Exercise input section start

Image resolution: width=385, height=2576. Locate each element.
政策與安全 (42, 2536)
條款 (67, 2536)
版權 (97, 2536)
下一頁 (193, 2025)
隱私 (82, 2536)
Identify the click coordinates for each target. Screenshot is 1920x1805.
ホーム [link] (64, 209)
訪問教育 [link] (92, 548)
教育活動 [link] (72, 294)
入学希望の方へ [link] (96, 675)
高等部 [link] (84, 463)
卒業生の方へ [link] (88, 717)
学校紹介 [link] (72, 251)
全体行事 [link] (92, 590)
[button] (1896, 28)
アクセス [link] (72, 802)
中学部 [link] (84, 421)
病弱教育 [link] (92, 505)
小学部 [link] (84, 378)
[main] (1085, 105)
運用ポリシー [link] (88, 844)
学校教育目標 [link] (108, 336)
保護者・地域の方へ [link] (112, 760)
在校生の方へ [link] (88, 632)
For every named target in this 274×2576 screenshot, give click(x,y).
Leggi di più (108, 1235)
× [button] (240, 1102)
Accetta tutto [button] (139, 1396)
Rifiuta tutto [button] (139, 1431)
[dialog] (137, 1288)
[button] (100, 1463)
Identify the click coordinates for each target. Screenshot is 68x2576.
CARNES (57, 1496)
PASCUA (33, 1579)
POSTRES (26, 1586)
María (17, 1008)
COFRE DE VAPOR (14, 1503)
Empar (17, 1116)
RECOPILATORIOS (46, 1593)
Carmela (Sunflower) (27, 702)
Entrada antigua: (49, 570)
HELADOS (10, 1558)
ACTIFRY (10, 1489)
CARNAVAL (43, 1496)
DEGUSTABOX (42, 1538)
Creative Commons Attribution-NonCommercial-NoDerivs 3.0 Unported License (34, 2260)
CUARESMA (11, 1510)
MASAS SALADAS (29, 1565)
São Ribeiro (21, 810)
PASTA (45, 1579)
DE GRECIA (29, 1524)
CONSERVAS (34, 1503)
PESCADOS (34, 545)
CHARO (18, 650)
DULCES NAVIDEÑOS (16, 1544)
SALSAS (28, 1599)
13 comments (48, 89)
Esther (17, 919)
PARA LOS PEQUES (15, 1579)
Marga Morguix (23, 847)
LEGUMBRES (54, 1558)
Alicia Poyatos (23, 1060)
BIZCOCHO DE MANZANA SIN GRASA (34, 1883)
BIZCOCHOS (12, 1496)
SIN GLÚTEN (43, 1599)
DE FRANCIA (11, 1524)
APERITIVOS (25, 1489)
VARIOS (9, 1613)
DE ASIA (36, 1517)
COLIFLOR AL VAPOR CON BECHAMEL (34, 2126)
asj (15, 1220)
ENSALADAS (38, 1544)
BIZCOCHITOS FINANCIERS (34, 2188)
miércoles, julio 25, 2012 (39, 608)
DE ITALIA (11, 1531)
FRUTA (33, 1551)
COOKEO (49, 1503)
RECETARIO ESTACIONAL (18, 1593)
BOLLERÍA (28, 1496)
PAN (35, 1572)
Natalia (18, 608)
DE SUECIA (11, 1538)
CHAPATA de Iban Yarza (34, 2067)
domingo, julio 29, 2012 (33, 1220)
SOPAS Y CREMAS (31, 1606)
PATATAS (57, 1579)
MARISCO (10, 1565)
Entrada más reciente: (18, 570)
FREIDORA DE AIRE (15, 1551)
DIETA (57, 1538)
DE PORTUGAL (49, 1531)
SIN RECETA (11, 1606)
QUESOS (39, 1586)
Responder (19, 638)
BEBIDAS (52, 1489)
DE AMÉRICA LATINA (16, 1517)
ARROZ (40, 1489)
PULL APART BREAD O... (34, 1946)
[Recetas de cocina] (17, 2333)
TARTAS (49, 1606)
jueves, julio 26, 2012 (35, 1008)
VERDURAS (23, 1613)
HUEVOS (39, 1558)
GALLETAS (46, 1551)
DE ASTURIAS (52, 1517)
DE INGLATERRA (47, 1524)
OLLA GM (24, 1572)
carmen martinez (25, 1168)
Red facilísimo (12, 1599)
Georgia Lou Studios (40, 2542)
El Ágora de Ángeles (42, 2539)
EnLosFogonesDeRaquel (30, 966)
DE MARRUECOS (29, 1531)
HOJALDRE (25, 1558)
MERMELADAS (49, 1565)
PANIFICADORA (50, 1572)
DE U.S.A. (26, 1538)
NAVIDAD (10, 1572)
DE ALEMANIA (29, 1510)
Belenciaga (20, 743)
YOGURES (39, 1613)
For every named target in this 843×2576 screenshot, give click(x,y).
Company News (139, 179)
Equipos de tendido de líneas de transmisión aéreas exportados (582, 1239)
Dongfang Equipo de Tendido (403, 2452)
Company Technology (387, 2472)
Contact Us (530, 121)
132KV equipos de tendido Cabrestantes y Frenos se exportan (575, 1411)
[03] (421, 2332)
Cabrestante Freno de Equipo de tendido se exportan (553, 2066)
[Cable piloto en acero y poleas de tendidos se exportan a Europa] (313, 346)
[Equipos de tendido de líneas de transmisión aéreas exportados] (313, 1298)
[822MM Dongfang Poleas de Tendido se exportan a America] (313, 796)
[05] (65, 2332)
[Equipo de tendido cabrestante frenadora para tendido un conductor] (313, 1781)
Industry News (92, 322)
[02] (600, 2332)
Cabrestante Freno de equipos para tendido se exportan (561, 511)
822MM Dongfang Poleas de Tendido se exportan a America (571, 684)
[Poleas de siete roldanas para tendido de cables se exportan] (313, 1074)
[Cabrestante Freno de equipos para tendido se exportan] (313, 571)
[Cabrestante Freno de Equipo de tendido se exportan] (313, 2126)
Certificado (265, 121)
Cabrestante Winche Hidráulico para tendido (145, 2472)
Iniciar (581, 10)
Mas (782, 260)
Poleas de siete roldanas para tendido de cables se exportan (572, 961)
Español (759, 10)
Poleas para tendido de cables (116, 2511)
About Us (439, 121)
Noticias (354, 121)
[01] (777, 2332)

Exercise input section end

What needs to be done ->
Write out every entry again so that each line matches the original exactly.

Task result ->
Image resolution: width=385, height=2576. Locate each element.
政策與安全 (42, 2536)
條款 (67, 2536)
版權 (97, 2536)
下一頁 (193, 2025)
隱私 (82, 2536)
Identify the click coordinates for each target. Screenshot is 1920x1805.
ホーム [link] (64, 209)
訪問教育 [link] (92, 548)
教育活動 [link] (72, 294)
入学希望の方へ [link] (96, 675)
高等部 [link] (84, 463)
卒業生の方へ [link] (88, 717)
学校紹介 [link] (72, 251)
全体行事 [link] (92, 590)
[button] (1896, 28)
アクセス [link] (72, 802)
中学部 [link] (84, 421)
病弱教育 [link] (92, 505)
小学部 [link] (84, 378)
[main] (1085, 105)
運用ポリシー [link] (88, 844)
学校教育目標 [link] (108, 336)
保護者・地域の方へ [link] (112, 760)
在校生の方へ [link] (88, 632)
For every named target in this 274×2576 screenshot, give click(x,y).
Leggi di più (108, 1235)
× [button] (240, 1102)
Accetta tutto [button] (139, 1396)
Rifiuta tutto [button] (139, 1431)
[dialog] (137, 1288)
[button] (100, 1463)
Identify the click coordinates for each target. Screenshot is 68x2576.
CARNES (57, 1496)
PASCUA (33, 1579)
POSTRES (26, 1586)
María (17, 1008)
COFRE DE VAPOR (14, 1503)
Empar (17, 1116)
RECOPILATORIOS (46, 1593)
Carmela (Sunflower) (27, 702)
Entrada antigua: (49, 570)
HELADOS (10, 1558)
ACTIFRY (10, 1489)
CARNAVAL (43, 1496)
DEGUSTABOX (42, 1538)
Creative Commons Attribution-NonCommercial-NoDerivs 3.0 Unported License (34, 2260)
CUARESMA (11, 1510)
MASAS SALADAS (29, 1565)
São Ribeiro (21, 810)
PASTA (45, 1579)
DE GRECIA (29, 1524)
CONSERVAS (34, 1503)
PESCADOS (34, 545)
CHARO (18, 650)
DULCES NAVIDEÑOS (16, 1544)
SALSAS (28, 1599)
13 comments (48, 89)
Esther (17, 919)
PARA LOS PEQUES (15, 1579)
Marga Morguix (23, 847)
LEGUMBRES (54, 1558)
Alicia Poyatos (23, 1060)
BIZCOCHO DE MANZANA SIN GRASA (34, 1883)
BIZCOCHOS (12, 1496)
SIN GLÚTEN (43, 1599)
DE FRANCIA (11, 1524)
APERITIVOS (25, 1489)
VARIOS (9, 1613)
DE ASIA (36, 1517)
COLIFLOR AL VAPOR CON BECHAMEL (34, 2126)
asj (15, 1220)
ENSALADAS (38, 1544)
BIZCOCHITOS FINANCIERS (34, 2188)
miércoles, julio 25, 2012 (39, 608)
DE ITALIA (11, 1531)
FRUTA (33, 1551)
COOKEO (49, 1503)
RECETARIO ESTACIONAL (18, 1593)
BOLLERÍA (28, 1496)
PAN (35, 1572)
Natalia (18, 608)
DE SUECIA (11, 1538)
CHAPATA de Iban Yarza (34, 2067)
domingo, julio 29, 2012 (33, 1220)
SOPAS Y CREMAS (31, 1606)
PATATAS (57, 1579)
MARISCO (10, 1565)
Entrada más reciente: (18, 570)
FREIDORA DE AIRE (15, 1551)
DIETA (57, 1538)
DE PORTUGAL (49, 1531)
SIN RECETA (11, 1606)
QUESOS (39, 1586)
Responder (19, 638)
BEBIDAS (52, 1489)
DE AMÉRICA LATINA (16, 1517)
ARROZ (40, 1489)
PULL APART BREAD O... (34, 1946)
[Recetas de cocina] (17, 2333)
TARTAS (49, 1606)
jueves, julio 26, 2012 (35, 1008)
VERDURAS (23, 1613)
HUEVOS (39, 1558)
GALLETAS (46, 1551)
DE ASTURIAS (52, 1517)
DE INGLATERRA (47, 1524)
OLLA GM (24, 1572)
carmen martinez (25, 1168)
Red facilísimo (12, 1599)
Georgia Lou Studios (40, 2542)
El Ágora de Ángeles (42, 2539)
EnLosFogonesDeRaquel (30, 966)
DE MARRUECOS (29, 1531)
HOJALDRE (25, 1558)
MERMELADAS (49, 1565)
PANIFICADORA (50, 1572)
DE U.S.A. (26, 1538)
NAVIDAD (10, 1572)
DE ALEMANIA (29, 1510)
Belenciaga (20, 743)
YOGURES (39, 1613)
For every named target in this 843×2576 screenshot, give click(x,y).
Company News (139, 179)
Equipos de tendido de líneas de transmisión aéreas exportados (582, 1239)
Dongfang Equipo de Tendido (403, 2452)
Company Technology (387, 2472)
Contact Us (530, 121)
132KV equipos de tendido Cabrestantes y Frenos se exportan (575, 1411)
[03] (421, 2332)
Cabrestante Freno de Equipo de tendido se exportan (553, 2066)
[Cable piloto en acero y poleas de tendidos se exportan a Europa] (313, 346)
[Equipos de tendido de líneas de transmisión aéreas exportados] (313, 1298)
[822MM Dongfang Poleas de Tendido se exportan a America] (313, 796)
[05] (65, 2332)
[Equipo de tendido cabrestante frenadora para tendido un conductor] (313, 1781)
Industry News (92, 322)
[02] (600, 2332)
Cabrestante Freno de equipos para tendido se exportan (561, 511)
822MM Dongfang Poleas de Tendido se exportan a America (571, 684)
[Poleas de siete roldanas para tendido de cables se exportan] (313, 1074)
[Cabrestante Freno de equipos para tendido se exportan] (313, 571)
[Cabrestante Freno de Equipo de tendido se exportan] (313, 2126)
Certificado (265, 121)
Cabrestante Winche Hidráulico para tendido (145, 2472)
Iniciar (581, 10)
Mas (782, 260)
Poleas de siete roldanas para tendido de cables se exportan (572, 961)
Español (759, 10)
Poleas para tendido de cables (116, 2511)
About Us (439, 121)
Noticias (354, 121)
[01] (777, 2332)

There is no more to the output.